PART 7 : PRIA YANG UNIK

317 53 28
                                    

WARNING! : Dimohon untuk tidak melakukan copy atau plagiat untuk menjaga karya asli milik penulis.


Aku menunggu hingga larut. Bersama dengan keheningan malam, aku perlahan berjalan menyusuri koridor yang sunyi dan gelap.
Aku dibutakan oleh amarah, jika bisa membunuh mereka, aku akan melakukannya seperti apa yang mereka lakukan pada sahabatku.

Tap tap tap

Langkah kakiku terhenti.
Seperti perkiraanku, para sampah itu sedang berkumpul seperti sekumpulan lalat kotor.

Tanpa basa-basi aku segera menghampiri mereka tanpa berkata apapun.
Dengan balok kayu yang memang sudah kubawa sejak tadi, aku memukul punggung salah seorang dari mereka.

"Argh! Apa yang kau lakukan?! Kau gila?!"

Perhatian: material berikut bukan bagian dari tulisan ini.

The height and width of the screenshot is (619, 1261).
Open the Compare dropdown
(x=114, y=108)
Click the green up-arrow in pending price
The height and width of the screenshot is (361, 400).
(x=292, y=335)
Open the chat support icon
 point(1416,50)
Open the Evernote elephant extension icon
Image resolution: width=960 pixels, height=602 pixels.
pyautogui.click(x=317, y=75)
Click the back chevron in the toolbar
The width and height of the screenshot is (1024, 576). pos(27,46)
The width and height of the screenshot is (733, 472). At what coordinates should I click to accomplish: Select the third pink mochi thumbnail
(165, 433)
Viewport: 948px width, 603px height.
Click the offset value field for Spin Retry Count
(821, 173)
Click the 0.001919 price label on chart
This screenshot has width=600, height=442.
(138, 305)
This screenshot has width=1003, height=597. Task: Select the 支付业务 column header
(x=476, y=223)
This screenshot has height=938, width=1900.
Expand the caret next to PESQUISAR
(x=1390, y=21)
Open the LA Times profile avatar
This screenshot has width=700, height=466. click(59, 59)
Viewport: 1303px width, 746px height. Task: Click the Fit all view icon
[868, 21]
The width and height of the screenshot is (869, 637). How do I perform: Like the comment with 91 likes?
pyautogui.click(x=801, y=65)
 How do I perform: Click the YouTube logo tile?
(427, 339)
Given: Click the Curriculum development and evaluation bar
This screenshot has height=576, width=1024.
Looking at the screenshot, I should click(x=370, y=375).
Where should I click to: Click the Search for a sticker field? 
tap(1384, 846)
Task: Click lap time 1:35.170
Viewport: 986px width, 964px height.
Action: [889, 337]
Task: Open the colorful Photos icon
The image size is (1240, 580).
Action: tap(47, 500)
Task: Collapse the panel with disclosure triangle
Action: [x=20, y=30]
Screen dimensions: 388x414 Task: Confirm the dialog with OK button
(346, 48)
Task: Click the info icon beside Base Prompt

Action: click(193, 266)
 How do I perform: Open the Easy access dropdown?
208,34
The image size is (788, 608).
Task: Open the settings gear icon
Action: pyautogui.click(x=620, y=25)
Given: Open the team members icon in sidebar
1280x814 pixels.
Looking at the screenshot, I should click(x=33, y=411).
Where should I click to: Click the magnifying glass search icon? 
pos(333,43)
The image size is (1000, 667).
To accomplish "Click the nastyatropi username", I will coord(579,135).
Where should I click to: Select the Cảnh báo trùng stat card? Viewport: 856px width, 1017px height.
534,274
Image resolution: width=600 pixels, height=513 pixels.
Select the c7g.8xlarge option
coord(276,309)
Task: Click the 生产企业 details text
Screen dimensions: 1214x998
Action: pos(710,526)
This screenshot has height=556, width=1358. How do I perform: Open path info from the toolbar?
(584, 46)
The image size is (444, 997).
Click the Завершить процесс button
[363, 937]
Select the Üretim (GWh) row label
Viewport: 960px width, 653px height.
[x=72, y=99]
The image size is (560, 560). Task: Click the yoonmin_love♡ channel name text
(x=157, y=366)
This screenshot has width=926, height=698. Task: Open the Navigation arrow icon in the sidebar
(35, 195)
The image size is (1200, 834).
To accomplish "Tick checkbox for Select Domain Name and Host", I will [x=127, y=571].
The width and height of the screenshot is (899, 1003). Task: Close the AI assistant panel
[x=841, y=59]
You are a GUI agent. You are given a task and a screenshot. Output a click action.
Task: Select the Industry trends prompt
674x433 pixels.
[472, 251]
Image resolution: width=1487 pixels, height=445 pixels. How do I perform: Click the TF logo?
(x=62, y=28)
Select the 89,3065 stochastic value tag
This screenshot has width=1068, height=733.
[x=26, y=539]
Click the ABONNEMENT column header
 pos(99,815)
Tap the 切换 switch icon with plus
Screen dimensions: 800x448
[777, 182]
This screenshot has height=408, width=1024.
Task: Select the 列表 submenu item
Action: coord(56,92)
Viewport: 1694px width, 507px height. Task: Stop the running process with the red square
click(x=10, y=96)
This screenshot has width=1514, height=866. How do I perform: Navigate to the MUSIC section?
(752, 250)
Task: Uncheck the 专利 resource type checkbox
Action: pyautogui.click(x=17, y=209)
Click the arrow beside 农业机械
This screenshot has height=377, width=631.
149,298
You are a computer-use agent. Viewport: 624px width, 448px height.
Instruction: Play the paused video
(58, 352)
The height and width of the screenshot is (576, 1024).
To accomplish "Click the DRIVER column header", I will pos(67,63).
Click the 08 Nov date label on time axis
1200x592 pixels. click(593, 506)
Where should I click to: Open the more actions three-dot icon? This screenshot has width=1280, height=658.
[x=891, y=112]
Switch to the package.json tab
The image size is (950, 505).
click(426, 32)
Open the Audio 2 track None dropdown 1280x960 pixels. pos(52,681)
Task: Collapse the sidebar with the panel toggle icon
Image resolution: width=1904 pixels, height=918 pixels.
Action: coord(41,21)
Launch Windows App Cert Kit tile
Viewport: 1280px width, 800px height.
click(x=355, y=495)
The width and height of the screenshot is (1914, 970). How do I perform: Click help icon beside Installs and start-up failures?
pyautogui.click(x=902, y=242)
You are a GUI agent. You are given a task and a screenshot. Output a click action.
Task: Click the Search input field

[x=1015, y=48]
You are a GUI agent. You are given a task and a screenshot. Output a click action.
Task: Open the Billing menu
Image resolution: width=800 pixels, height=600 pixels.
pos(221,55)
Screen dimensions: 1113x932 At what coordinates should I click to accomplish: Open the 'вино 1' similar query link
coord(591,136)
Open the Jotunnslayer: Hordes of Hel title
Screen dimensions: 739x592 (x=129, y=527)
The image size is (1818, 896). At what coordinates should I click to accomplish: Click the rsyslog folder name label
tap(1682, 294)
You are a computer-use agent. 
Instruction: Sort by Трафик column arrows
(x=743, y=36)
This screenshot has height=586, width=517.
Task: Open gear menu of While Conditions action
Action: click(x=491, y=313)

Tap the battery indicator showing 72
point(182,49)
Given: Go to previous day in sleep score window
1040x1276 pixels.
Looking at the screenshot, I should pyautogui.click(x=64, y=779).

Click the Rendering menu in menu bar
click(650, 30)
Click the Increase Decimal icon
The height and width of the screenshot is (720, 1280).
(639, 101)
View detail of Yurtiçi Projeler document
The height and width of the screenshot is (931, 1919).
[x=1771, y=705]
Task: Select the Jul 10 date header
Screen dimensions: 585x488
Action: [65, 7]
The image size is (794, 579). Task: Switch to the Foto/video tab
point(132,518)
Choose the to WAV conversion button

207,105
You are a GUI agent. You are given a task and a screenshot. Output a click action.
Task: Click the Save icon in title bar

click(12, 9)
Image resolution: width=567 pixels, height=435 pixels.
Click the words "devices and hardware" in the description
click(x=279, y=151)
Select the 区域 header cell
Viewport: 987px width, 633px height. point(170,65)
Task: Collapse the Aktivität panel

Seorang pria berteriak karena kesakitan, kemudian menatapku dengan kesal.
Kemudian salah satu dari mereka berseru.

"Hei, dia anak yang pernah menolong Anya?"

"Tutup mulutmu! Jangan pernah sebutkan nama Anya dengan mulut kotormu itu!"

"Sepertinya dia sudah gila karena temannya mati."

Mereka tertawa, tertawa keras dan mulai mendekat.

"Berhenti di sana! Aku peringatkan! Aku akan membuat kalian membayar atas kelakuan kalian! Kalian membunuh Anya!"

Aku menodongkan balok kayu ke hadapan mereka dengan nafas tidak beraturan dan tangan yang gemetar.

"Apa? Membunuh?"

"Hei, dia yang memutuskan untuk mati, kenapa kau menyalahkan kami?"

"Karena kau mainan kami sekarang hilang, loh."

Mereka masih terus mengejek, aku tidak melihat satupun ekspresi penyesalan yang tergambar di wajah mereka.

"Sebagai ganti karena sudah memukulku, kau harus tinggal di sini sampai besok."

Mereka mulai tertawa dan mendekat.
Jumlah mereka terlalu banyak. Salah seorang gadis merebut balok kayu yang kubawa, kemudian teman prianya mendorongku hingga menabrak dinding yang ada di belakangku.

"Kau cantik juga ya, pasti sulit memanjangkan rambut sebagus ini."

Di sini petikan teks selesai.